Task item: Extract every line of the material below and reproduce it faithfully.

Entries shown:

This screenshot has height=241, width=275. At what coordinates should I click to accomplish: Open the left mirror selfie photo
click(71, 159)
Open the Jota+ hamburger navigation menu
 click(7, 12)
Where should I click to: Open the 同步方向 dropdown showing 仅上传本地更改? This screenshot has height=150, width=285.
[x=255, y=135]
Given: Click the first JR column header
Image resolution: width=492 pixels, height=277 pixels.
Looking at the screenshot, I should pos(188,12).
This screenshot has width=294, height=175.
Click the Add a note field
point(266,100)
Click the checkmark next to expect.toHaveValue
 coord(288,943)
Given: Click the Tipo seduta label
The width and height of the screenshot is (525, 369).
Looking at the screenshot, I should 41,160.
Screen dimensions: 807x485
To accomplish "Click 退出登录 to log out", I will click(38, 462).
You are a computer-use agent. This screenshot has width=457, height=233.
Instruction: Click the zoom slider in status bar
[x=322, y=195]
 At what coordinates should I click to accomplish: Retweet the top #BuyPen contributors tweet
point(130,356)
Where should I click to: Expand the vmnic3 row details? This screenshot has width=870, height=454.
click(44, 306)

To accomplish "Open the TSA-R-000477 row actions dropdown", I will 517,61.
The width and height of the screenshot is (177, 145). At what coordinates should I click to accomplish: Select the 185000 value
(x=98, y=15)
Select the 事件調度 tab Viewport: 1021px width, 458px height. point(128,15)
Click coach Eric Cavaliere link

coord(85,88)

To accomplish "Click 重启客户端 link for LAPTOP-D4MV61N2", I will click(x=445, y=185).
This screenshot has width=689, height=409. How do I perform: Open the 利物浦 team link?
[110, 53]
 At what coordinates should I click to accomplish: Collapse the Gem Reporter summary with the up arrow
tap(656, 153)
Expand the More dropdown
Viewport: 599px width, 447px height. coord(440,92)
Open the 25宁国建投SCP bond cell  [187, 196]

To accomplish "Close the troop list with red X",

Your response:
This screenshot has height=241, width=275. At what coordinates should I click to accomplish: Open the left mirror selfie photo
click(71, 159)
Open the Jota+ hamburger navigation menu
 click(7, 12)
Where should I click to: Open the 同步方向 dropdown showing 仅上传本地更改? This screenshot has height=150, width=285.
[x=255, y=135]
Given: Click the first JR column header
Image resolution: width=492 pixels, height=277 pixels.
Looking at the screenshot, I should pos(188,12).
This screenshot has width=294, height=175.
Click the Add a note field
point(266,100)
Click the checkmark next to expect.toHaveValue
 coord(288,943)
Given: Click the Tipo seduta label
The width and height of the screenshot is (525, 369).
Looking at the screenshot, I should 41,160.
Screen dimensions: 807x485
To accomplish "Click 退出登录 to log out", I will click(38, 462).
You are a computer-use agent. This screenshot has width=457, height=233.
Instruction: Click the zoom slider in status bar
[x=322, y=195]
 At what coordinates should I click to accomplish: Retweet the top #BuyPen contributors tweet
point(130,356)
Where should I click to: Expand the vmnic3 row details? This screenshot has width=870, height=454.
click(44, 306)

To accomplish "Open the TSA-R-000477 row actions dropdown", I will 517,61.
The width and height of the screenshot is (177, 145). At what coordinates should I click to accomplish: Select the 185000 value
(x=98, y=15)
Select the 事件調度 tab Viewport: 1021px width, 458px height. point(128,15)
Click coach Eric Cavaliere link

coord(85,88)

To accomplish "Click 重启客户端 link for LAPTOP-D4MV61N2", I will click(x=445, y=185).
This screenshot has width=689, height=409. How do I perform: Open the 利物浦 team link?
[110, 53]
 At what coordinates should I click to accomplish: Collapse the Gem Reporter summary with the up arrow
tap(656, 153)
Expand the More dropdown
Viewport: 599px width, 447px height. coord(440,92)
Open the 25宁国建投SCP bond cell  [187, 196]

To accomplish "Close the troop list with red X",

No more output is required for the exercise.